Saved entries
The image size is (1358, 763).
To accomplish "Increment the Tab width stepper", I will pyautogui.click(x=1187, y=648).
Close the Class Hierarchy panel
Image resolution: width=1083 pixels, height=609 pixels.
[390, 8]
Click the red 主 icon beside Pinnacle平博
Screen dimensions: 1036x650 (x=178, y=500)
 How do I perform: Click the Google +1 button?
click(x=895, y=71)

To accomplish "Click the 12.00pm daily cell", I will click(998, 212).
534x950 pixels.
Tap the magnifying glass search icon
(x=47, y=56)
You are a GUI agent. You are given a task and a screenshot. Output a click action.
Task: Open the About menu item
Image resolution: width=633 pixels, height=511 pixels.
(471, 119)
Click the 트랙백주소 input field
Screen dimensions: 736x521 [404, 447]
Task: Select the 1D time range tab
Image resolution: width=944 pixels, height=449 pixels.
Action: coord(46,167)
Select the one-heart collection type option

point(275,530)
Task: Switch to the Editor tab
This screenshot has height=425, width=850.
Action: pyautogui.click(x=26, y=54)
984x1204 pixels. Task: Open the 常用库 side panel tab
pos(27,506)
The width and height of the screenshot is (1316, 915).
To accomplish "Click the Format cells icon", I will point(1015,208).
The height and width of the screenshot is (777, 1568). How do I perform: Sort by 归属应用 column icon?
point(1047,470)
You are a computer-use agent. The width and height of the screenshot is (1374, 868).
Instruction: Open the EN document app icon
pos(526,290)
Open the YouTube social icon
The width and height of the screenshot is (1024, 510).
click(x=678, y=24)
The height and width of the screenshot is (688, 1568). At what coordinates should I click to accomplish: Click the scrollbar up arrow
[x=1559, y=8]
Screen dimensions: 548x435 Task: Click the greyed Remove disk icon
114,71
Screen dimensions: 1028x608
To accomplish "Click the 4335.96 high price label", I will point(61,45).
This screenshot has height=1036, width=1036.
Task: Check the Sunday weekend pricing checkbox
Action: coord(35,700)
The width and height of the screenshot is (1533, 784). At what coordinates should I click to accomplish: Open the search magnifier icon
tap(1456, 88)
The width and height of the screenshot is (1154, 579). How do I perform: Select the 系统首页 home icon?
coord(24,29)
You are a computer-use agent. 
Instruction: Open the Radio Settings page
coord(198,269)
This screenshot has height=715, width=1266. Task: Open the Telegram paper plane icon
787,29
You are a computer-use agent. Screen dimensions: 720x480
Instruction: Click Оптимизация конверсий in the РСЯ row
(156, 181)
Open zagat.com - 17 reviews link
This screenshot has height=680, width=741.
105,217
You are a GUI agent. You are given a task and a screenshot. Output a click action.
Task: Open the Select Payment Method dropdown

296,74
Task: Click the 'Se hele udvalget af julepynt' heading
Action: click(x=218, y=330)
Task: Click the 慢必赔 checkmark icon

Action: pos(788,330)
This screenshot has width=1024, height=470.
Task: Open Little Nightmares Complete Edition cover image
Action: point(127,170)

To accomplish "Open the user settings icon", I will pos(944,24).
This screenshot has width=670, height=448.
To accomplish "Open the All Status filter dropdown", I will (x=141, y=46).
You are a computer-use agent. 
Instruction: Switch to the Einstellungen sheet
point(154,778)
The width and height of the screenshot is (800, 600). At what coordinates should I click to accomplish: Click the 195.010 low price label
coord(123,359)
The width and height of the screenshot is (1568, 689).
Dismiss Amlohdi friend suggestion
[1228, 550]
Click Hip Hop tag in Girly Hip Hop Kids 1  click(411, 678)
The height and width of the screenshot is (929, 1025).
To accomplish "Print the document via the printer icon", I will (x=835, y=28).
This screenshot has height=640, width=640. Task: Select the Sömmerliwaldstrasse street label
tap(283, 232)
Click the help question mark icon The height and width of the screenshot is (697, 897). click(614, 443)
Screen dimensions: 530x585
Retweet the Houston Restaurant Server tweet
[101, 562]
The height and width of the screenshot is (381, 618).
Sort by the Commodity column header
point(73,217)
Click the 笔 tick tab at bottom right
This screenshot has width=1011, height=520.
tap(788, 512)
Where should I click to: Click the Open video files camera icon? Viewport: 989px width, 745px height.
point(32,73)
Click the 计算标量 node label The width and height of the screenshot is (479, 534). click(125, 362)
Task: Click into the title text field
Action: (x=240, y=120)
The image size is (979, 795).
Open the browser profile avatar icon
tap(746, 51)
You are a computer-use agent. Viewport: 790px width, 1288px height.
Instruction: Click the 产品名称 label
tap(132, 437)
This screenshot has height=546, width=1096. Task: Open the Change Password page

• WHAT YOU HAVE TO DO
Exactly as written, transcribe every line shown above.

• EXPECTED ANSWER
The image size is (1358, 763).
To accomplish "Increment the Tab width stepper", I will pyautogui.click(x=1187, y=648).
Close the Class Hierarchy panel
Image resolution: width=1083 pixels, height=609 pixels.
[390, 8]
Click the red 主 icon beside Pinnacle平博
Screen dimensions: 1036x650 (x=178, y=500)
 How do I perform: Click the Google +1 button?
click(x=895, y=71)

To accomplish "Click the 12.00pm daily cell", I will click(998, 212).
534x950 pixels.
Tap the magnifying glass search icon
(x=47, y=56)
You are a GUI agent. You are given a task and a screenshot. Output a click action.
Task: Open the About menu item
Image resolution: width=633 pixels, height=511 pixels.
(471, 119)
Click the 트랙백주소 input field
Screen dimensions: 736x521 [404, 447]
Task: Select the 1D time range tab
Image resolution: width=944 pixels, height=449 pixels.
Action: coord(46,167)
Select the one-heart collection type option

point(275,530)
Task: Switch to the Editor tab
This screenshot has height=425, width=850.
Action: pyautogui.click(x=26, y=54)
984x1204 pixels. Task: Open the 常用库 side panel tab
pos(27,506)
The width and height of the screenshot is (1316, 915).
To accomplish "Click the Format cells icon", I will point(1015,208).
The height and width of the screenshot is (777, 1568). How do I perform: Sort by 归属应用 column icon?
point(1047,470)
You are a computer-use agent. The width and height of the screenshot is (1374, 868).
Instruction: Open the EN document app icon
pos(526,290)
Open the YouTube social icon
The width and height of the screenshot is (1024, 510).
click(x=678, y=24)
The height and width of the screenshot is (688, 1568). At what coordinates should I click to accomplish: Click the scrollbar up arrow
[x=1559, y=8]
Screen dimensions: 548x435 Task: Click the greyed Remove disk icon
114,71
Screen dimensions: 1028x608
To accomplish "Click the 4335.96 high price label", I will point(61,45).
This screenshot has height=1036, width=1036.
Task: Check the Sunday weekend pricing checkbox
Action: coord(35,700)
The width and height of the screenshot is (1533, 784). At what coordinates should I click to accomplish: Open the search magnifier icon
tap(1456, 88)
The width and height of the screenshot is (1154, 579). How do I perform: Select the 系统首页 home icon?
coord(24,29)
You are a computer-use agent. 
Instruction: Open the Radio Settings page
coord(198,269)
This screenshot has height=715, width=1266. Task: Open the Telegram paper plane icon
787,29
You are a computer-use agent. Screen dimensions: 720x480
Instruction: Click Оптимизация конверсий in the РСЯ row
(156, 181)
Open zagat.com - 17 reviews link
This screenshot has height=680, width=741.
105,217
You are a GUI agent. You are given a task and a screenshot. Output a click action.
Task: Open the Select Payment Method dropdown

296,74
Task: Click the 'Se hele udvalget af julepynt' heading
Action: click(x=218, y=330)
Task: Click the 慢必赔 checkmark icon

Action: pos(788,330)
This screenshot has width=1024, height=470.
Task: Open Little Nightmares Complete Edition cover image
Action: point(127,170)

To accomplish "Open the user settings icon", I will pos(944,24).
This screenshot has width=670, height=448.
To accomplish "Open the All Status filter dropdown", I will (x=141, y=46).
You are a computer-use agent. 
Instruction: Switch to the Einstellungen sheet
point(154,778)
The width and height of the screenshot is (800, 600). At what coordinates should I click to accomplish: Click the 195.010 low price label
coord(123,359)
The width and height of the screenshot is (1568, 689).
Dismiss Amlohdi friend suggestion
[1228, 550]
Click Hip Hop tag in Girly Hip Hop Kids 1  click(411, 678)
The height and width of the screenshot is (929, 1025).
To accomplish "Print the document via the printer icon", I will (x=835, y=28).
This screenshot has height=640, width=640. Task: Select the Sömmerliwaldstrasse street label
tap(283, 232)
Click the help question mark icon The height and width of the screenshot is (697, 897). click(614, 443)
Screen dimensions: 530x585
Retweet the Houston Restaurant Server tweet
[101, 562]
The height and width of the screenshot is (381, 618).
Sort by the Commodity column header
point(73,217)
Click the 笔 tick tab at bottom right
This screenshot has width=1011, height=520.
tap(788, 512)
Where should I click to: Click the Open video files camera icon? Viewport: 989px width, 745px height.
point(32,73)
Click the 计算标量 node label The width and height of the screenshot is (479, 534). click(125, 362)
Task: Click into the title text field
Action: (x=240, y=120)
The image size is (979, 795).
Open the browser profile avatar icon
tap(746, 51)
You are a computer-use agent. Viewport: 790px width, 1288px height.
Instruction: Click the 产品名称 label
tap(132, 437)
This screenshot has height=546, width=1096. Task: Open the Change Password page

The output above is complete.